There’s a certain way to walk on patrol, you don’t just look forward and walk, you turn around every few steps so that you see the man to your left or behind you in formation, and to make sure that hand and arm signals can be passed off. Both hands on your rifle, just walking and looking waiting for whatever the hell was coming next.

That’s how I saw him, Jimmy Dickweed had the camera in his hands and was whirr clicking it with that shutter sound. I looked forward, and back again, and Dickweed was putting the camera back in a pouch and walking. I wasn’t going to snitch him out. I was a corporal and Dickweed was a lance, but we were both senior, anyway. I was a little annoyed. There was probably a serial number or something on the fucking thing, and if Dickweed got caught he was going to get busted down again.

“I won’t get caught.” Dickweed said when I told him that. “And anyway, look at this.”

There was one of those displays on the camera. Looking back on it now I can tell that it was a digital SLR and probably cost the Corps a few hundred bucks. On the screen was a nice looking woman butt assed naked, tits out and all.
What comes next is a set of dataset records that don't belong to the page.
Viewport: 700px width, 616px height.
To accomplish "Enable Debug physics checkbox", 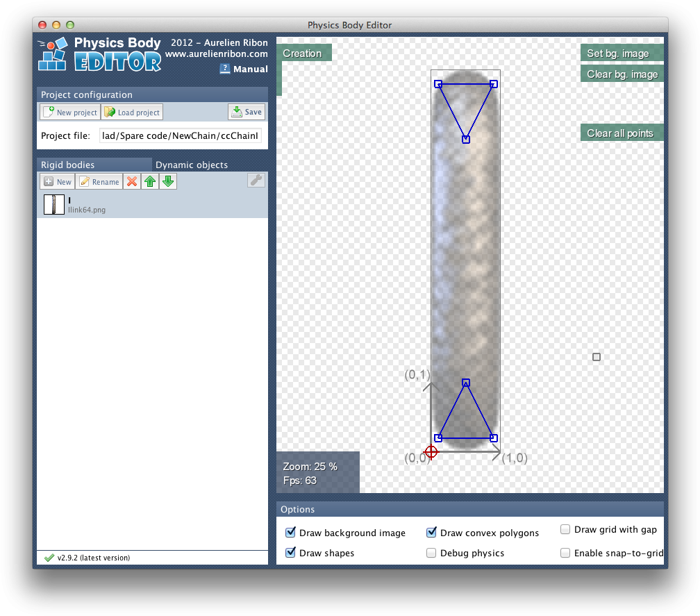I will tap(432, 553).
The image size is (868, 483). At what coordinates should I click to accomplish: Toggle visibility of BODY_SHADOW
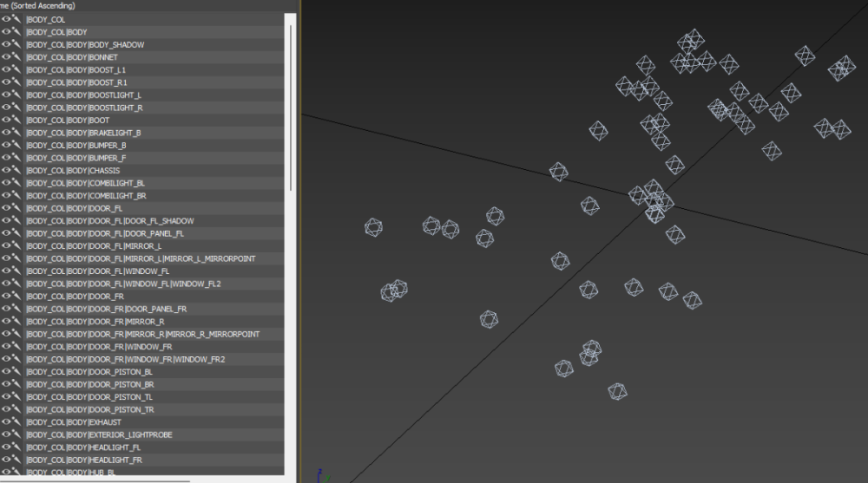coord(6,44)
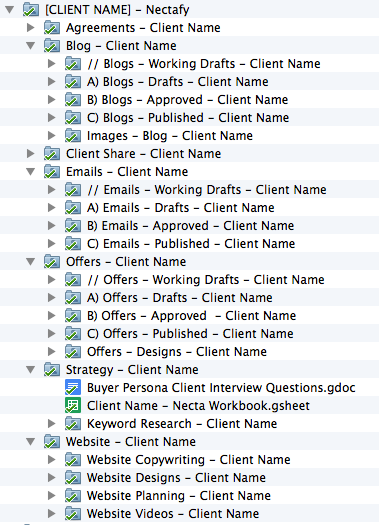
Task: Select Buyer Persona Client Interview Questions.gdoc
Action: 221,387
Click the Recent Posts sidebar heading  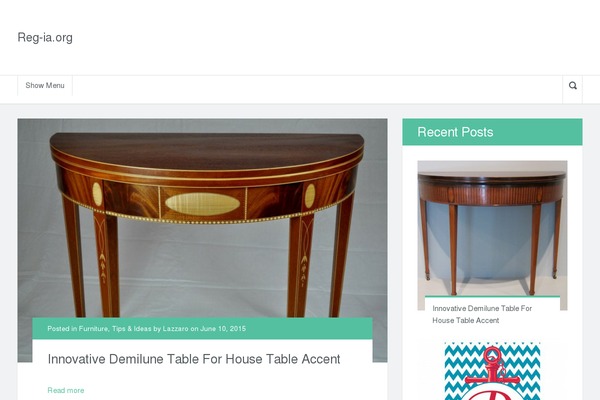pos(455,132)
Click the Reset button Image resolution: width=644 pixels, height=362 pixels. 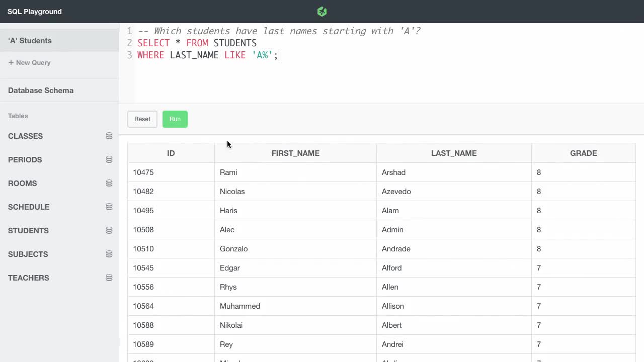(142, 119)
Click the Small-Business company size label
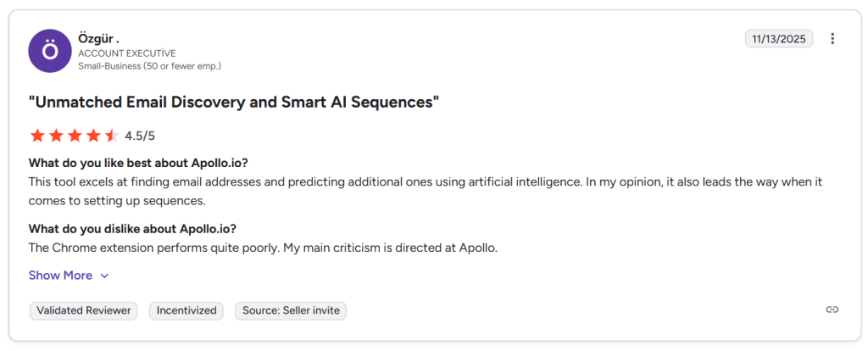 149,65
“It’s one of the whores from Malta.” Dickweed said. “I recognize the furniture.”

Of course there was no furniture to speak of in the photograph, simply a bed for the prostitute to sit up on, a full-length mirror behind her, and plain white walls throughout. I knew what he meant and let it go. I never corrected Jimmy Dickweed. He was often wrong, in that he said one thing and meant another, but I knew that he hated it when he was. It made him feel bad.

“I’m going to rub one out later.” Dickweed said, and when I told him to wear his PPE we both laughed.
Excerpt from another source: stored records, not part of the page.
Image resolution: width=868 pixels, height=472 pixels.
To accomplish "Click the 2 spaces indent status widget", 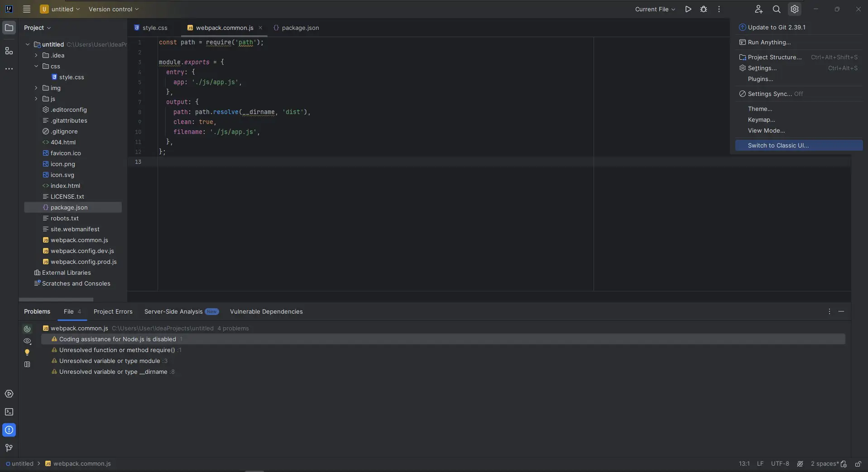I will point(824,463).
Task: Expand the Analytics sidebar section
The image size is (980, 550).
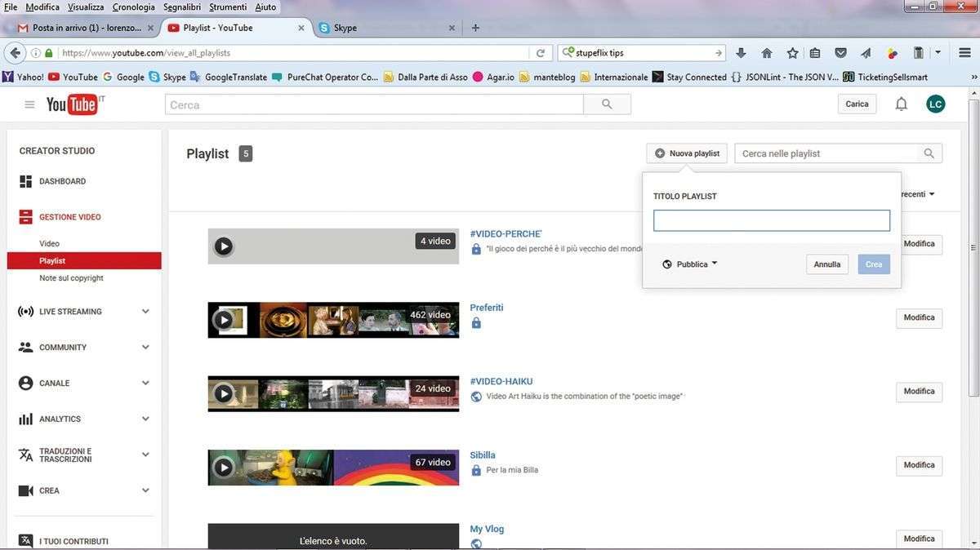Action: click(145, 419)
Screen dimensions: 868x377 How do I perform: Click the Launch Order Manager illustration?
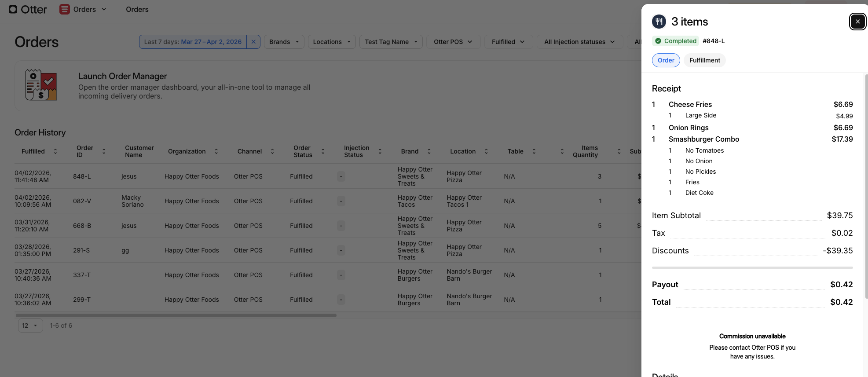41,85
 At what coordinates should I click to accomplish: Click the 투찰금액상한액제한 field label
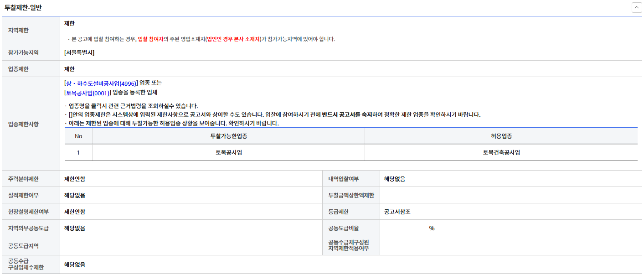coord(351,196)
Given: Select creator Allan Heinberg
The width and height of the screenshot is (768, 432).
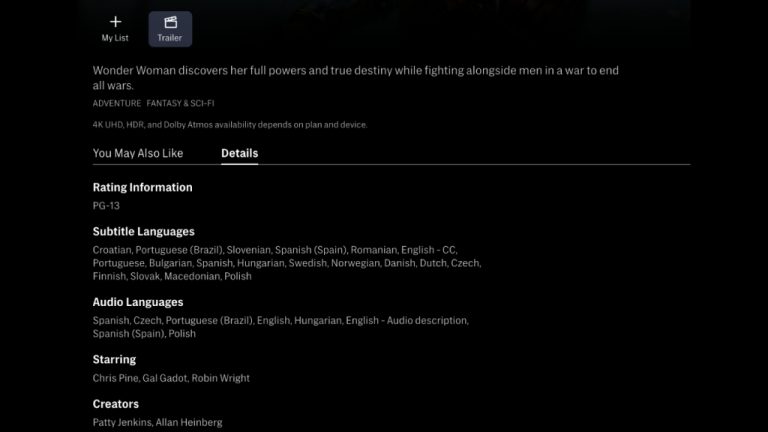Looking at the screenshot, I should pyautogui.click(x=189, y=422).
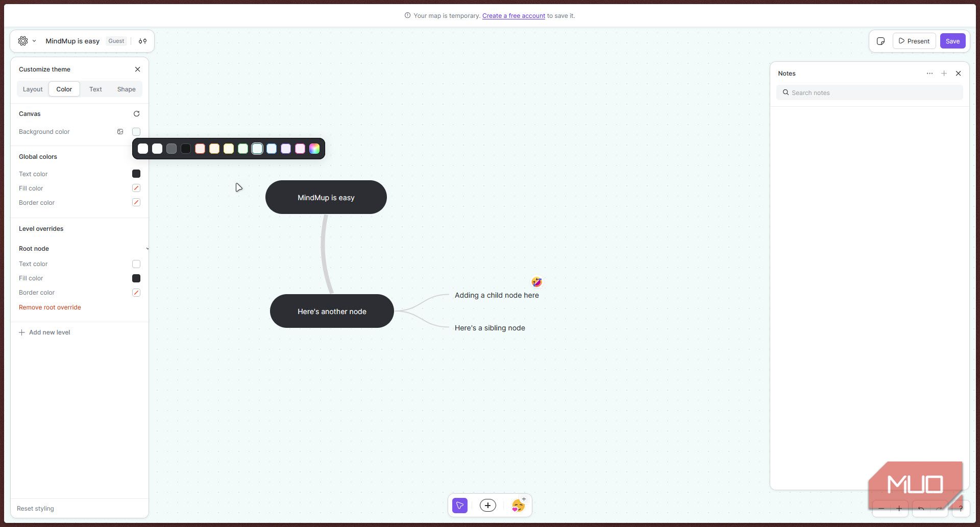Image resolution: width=980 pixels, height=527 pixels.
Task: Click the background image icon
Action: click(120, 132)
That night we had patrol. It was cool in the evenings in Helmand, with the sort of dryness in the air that reminded me of Northern Arizona. The night was pitch black in my right eye and bright green through the night vision over my left. In the distance an unknown gunship was illuminating the horizon beyond the mountains with soft thunder.

There was a sudden snap, then a pop.

Someone in the patrol said “contact.” It was repeated once, while in the front of my mind I was already thinking that the bullets coming at us were close enough to crack and not whizz past, which made them close enough to easily kill. The haajis were close and the boots were unsure of themselves. I saw a speck of light on a hut nearby and let off three rounds. Dickweed joined me on the SAW with a longer burst. We lay there with our weapons speaking to each other with the smell of cordite starting to rise in my nostrils and hot brass stinging the back of my hand. There was a squealing noise coming from behind me and I eventually processed that it was the LT telling us to cease fire.
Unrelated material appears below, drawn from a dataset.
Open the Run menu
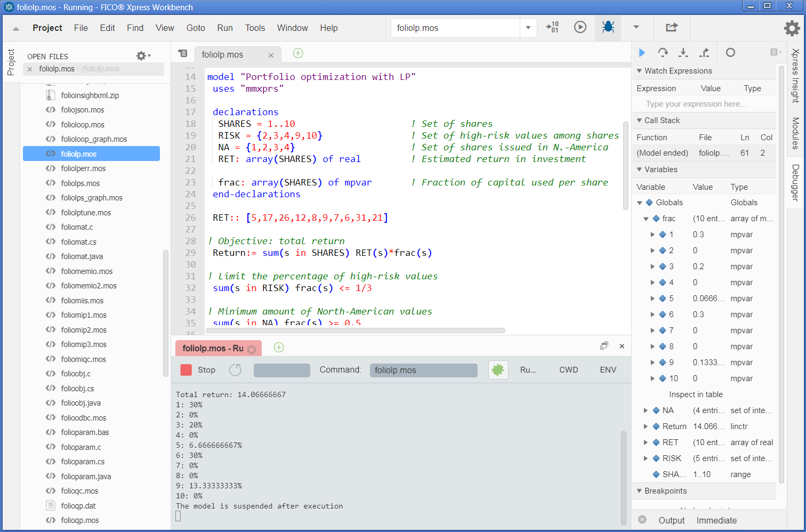coord(224,28)
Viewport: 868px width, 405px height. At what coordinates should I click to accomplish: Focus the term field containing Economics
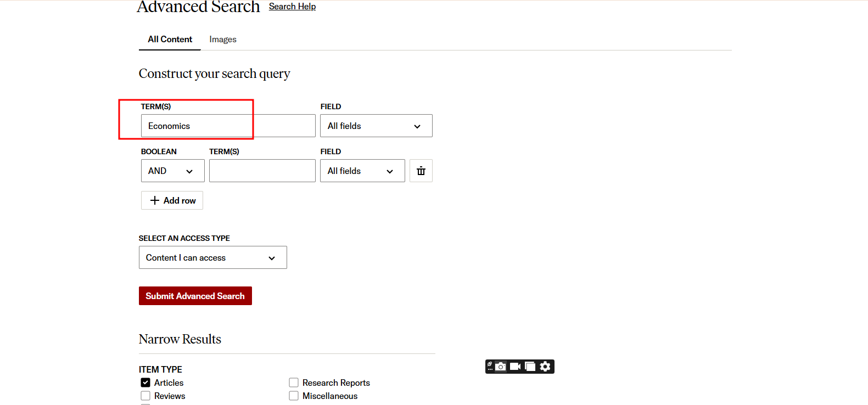(x=228, y=126)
When the shooting stopped, we waited.

The LT came right next to me, leaning in close. There was the stench of something foul on his breath. “Did you fire?” He said.

“We saw a muzzle flash, sir.” Dickweed replied. The LT said nothing but walked back chattering into the radio. In what seemed like an eternity later we picked up and continued the movement, with nothing of significance occurring between us and the hooches. When the gear was stripped off I wanted to sleep but needed a cigarette so I came back behind the hooch and was blinded by the flash of Dickweed’s camera. My fist balled on its own and I was moving quickly up to him for what purpose but as I did he turned the thing around so I could see the screen.

There was a surprise health and comfort inspection two weeks later. Our lockers and seabags were torn apart by the platoon sergeants, all our gear stripped out and lying around. They found a few small baggies of hashish from the haajis, and an illicit weapon. The LT found the camera. He knew exactly where to go, because it was on the note I left for him. Dickweed and the two guys that popped for drugs got shipped out of Helmand extra early. I never found out exactly what happened to them.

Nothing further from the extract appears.